■ **EXERCISE BRIEF**
Can you sum up the passage on the log-correlated partition function in two sentences?

As a process, \(\{X_n(l), l\in \{1,\dots 2^n\}\}\) is log-correlated (see for example [1]). It is natural, therefore, to investigate the associated partition functionFootnote 5 or moment generating function

$$\begin{aligned} \frac{1}{2^{n}}\sum _{l=1}^{2^n}e^{2\beta X_n(l)}&=\frac{1}{2^{n}}\sum _{l=1}^{2^n}e^{2\beta \sum _{m=1}^nY_m(l)} \end{aligned}$$
(11)

where, as in (9), \(Y_m(l)\sim {\mathcal {N}}(0,\frac{1}{2}\log 2)\) and are independent.

In particular, we are interested in the moments of the partition function (11),

$$\begin{aligned} {\mathbb {E}}\left[ \left( \frac{1}{2^n}\sum _{l=1}^{2^n}e^{2\beta X_n(l)}\right) ^k\right]&=\frac{1}{2^{kn}}\sum _{l_1=1}^{2^n}\cdots \sum _{l_k=1}^{2^n} {\mathbb {E}}\left[ e^{2\beta (X_n(l_1)+\cdots +X_n(l_k))}\right] , \end{aligned}$$
(12)

■ **RAW DATA**
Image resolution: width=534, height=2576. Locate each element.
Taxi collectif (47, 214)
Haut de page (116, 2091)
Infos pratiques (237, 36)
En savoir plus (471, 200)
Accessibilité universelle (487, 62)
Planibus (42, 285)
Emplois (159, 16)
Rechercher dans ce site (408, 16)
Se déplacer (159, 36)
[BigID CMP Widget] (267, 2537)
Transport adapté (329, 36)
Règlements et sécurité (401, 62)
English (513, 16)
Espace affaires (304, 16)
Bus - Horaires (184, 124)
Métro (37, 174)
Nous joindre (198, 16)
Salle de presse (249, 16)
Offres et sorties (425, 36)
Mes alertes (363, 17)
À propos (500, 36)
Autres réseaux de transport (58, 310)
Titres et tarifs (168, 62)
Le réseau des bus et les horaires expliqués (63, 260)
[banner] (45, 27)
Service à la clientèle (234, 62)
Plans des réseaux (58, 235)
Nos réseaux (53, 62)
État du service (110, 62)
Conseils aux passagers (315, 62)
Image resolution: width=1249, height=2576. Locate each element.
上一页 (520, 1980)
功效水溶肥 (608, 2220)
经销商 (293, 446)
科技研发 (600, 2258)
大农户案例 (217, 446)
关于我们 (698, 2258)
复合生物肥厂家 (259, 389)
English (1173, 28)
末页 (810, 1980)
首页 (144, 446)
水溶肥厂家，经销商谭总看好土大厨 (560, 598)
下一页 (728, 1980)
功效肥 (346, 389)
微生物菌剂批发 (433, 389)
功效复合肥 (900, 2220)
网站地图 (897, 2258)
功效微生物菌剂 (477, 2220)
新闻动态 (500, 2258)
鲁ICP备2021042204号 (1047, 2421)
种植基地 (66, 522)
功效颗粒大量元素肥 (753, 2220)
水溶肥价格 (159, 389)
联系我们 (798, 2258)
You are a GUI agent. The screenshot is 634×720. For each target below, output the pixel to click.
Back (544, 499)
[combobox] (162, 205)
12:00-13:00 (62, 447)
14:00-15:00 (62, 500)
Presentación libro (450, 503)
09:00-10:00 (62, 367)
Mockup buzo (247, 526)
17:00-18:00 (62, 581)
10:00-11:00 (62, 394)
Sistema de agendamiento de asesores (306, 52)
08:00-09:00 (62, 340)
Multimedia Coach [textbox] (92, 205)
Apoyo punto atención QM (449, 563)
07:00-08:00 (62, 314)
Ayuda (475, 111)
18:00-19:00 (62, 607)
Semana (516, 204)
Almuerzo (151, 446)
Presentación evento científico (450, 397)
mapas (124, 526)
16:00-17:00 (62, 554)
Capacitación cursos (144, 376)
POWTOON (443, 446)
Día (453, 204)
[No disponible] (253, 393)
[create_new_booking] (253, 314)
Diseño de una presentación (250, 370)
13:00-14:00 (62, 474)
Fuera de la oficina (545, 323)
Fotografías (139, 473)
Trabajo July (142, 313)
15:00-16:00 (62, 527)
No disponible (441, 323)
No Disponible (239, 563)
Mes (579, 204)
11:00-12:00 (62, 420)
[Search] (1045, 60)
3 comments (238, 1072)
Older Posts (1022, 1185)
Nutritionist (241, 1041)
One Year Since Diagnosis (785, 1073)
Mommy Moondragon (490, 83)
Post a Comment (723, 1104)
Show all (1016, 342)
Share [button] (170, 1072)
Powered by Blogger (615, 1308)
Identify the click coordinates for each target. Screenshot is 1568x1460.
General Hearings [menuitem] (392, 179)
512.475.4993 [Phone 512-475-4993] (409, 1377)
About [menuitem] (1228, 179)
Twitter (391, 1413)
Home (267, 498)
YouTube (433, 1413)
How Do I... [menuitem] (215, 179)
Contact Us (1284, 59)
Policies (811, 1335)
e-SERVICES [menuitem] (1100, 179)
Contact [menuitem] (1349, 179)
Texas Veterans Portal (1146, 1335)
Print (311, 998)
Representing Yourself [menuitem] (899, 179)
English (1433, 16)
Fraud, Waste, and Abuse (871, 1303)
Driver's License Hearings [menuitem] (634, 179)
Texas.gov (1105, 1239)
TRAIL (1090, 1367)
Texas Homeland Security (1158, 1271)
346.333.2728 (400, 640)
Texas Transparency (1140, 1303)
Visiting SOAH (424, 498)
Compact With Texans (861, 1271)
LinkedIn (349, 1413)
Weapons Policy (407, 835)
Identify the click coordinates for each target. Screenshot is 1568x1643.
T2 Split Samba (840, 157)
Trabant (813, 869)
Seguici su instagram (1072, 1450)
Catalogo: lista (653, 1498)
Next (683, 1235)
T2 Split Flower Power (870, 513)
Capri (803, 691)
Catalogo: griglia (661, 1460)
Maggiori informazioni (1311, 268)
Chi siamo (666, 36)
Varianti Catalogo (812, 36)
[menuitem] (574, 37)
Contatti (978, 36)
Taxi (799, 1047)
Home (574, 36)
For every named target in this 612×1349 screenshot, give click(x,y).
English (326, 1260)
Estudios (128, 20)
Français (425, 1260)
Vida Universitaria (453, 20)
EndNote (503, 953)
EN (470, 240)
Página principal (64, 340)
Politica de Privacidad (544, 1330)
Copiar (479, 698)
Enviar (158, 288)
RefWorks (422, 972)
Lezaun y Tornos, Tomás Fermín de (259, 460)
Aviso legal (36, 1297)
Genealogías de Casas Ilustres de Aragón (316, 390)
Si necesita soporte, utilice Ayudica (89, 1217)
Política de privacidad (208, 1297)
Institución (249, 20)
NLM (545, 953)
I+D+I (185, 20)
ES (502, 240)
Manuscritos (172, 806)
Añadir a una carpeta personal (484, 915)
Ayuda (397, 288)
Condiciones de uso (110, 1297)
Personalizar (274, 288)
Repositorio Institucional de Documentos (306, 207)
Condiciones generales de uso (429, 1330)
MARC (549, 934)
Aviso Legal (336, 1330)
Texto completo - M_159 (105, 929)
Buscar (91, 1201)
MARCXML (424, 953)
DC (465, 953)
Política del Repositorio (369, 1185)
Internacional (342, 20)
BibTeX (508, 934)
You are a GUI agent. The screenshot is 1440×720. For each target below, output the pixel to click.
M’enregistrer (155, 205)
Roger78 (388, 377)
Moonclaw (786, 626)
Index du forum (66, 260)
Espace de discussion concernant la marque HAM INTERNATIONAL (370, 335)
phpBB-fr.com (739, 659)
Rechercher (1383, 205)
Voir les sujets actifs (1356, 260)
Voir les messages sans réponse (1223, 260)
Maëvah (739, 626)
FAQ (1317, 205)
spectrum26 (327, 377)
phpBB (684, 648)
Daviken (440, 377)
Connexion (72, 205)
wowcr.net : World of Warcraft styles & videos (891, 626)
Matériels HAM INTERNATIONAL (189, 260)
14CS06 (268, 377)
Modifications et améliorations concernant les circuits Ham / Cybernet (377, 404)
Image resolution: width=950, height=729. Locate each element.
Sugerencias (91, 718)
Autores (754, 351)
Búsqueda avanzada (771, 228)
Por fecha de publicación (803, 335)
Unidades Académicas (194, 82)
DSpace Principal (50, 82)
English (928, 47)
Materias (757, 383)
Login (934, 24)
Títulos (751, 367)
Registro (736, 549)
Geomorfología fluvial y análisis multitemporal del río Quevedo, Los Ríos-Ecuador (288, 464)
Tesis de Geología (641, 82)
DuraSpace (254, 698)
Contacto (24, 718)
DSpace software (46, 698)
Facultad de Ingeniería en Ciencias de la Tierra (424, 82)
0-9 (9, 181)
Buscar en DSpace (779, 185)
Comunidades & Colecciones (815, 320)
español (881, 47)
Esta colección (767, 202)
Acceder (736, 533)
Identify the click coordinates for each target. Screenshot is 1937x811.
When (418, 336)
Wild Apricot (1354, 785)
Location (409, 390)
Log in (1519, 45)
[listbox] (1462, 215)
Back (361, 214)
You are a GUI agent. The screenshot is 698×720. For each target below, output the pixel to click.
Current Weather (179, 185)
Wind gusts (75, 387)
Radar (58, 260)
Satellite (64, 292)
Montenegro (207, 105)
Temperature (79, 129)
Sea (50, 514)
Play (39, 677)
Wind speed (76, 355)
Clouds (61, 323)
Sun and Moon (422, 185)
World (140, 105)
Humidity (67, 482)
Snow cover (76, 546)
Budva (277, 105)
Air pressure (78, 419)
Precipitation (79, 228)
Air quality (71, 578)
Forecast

■ **WRITTEN ANSWER**
Because the process X_n(l), for l from 1 to 2^n, is log-correlated, it is natural to study its partition function, or moment generating function, given in (11) as the average over l of e^(2βX_n(l)), where X_n(l) is the sum of the Y_m(l), which are independent normal variables with mean 0 and variance (1/2)log 2. The particular interest is in the moments of this partition function, and (12) writes the k-th moment as 1/2^(kn) times a k-fold sum over l_1 through l_k of the expectation of e^(2β(X_n(l_1)+...+X_n(l_k))).